Pandemic did not stop Student Residences’ investment

Pandemic did not stop Student Residences’ investment

This information was provided by Samuel Vetrak, Bonard’s CEO, who assumed that until now «there have been no divestments, which shows that the counter-cyclical, defensive nature of the sector is playing well with investors». His latest research revealed that «the sector’s fundamentals are all still in place» and, in fact, «two-thirds of stakeholders continue to seek opportunities and pipeline projects continue as scheduled, with over 80% on-time».

The cautiously optimistic sentiment concerning the future of student residences is shared by the experts who met last week for the webinar Real Asset Media’s European Outlook: Student Housing investment briefing, who further recalled that a few months ago, with lockdowns in place and blanket travel restrictions across the globe, prospects looked bleak.

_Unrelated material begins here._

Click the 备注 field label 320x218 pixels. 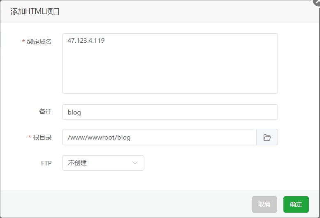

Now Luke Nolan, Founder & CEO at, assumed that he feels «much more positive now than I felt back in March. Bookings are strong across the board, at around 80-85% of the original target, which is significantly better than we expected, but we are concerned about cancellations». Samuel Vetrak also assumed that «international students want to resume or start their studies, the problem is not lack of demand but rather difficulties travelling or visa restrictions».

Impact on the sector varies from country to country

Although resilient, the student residences segment was not indifferent to the pandemic’s severe effects. The experts consider that its impact is and will be different from country to country.

«From a global perspective we’ll see shifts in destinations and Canada and Europe will emerge as the biggest winners», said Samuel Vetrak. «Canada will benefit from the decline in the US, while within Europe the UK, Germany, France and Poland will remain strong, Spain will regain its position and Italy will keep rising up the ranks», he added. According to Luke Nolan, «globally it’s a mixed bag of news but Europe is having a really positive time compared to the US or Australia».

The German market might be one of them, since «in Germany, the PBSA market is very resilient», said Lambros Reppas, Asset Management, Micro Living & Residential, CORESTATE Capital Group, who stated the German market dropped only around 4% in terms of occupancy. On the other hand, Lambros Reppas remarked that it is currently «an expensive market and returns are low». According to CORESTATE Capital Group’s representative, «Poland is more affordable and it’s a good place to invest now across the board, from student housing to co-living to services apartments».

The search for opportunities continues. «We’re looking at many new markets, like France which is very interesting», said Rob Waterhouse, Head of Transactions, Global Student Accommodation. «As for the UK, we believe that the decline in the number of Chinese students will be offset by an increase in domestic students and the market will prove to be resilient».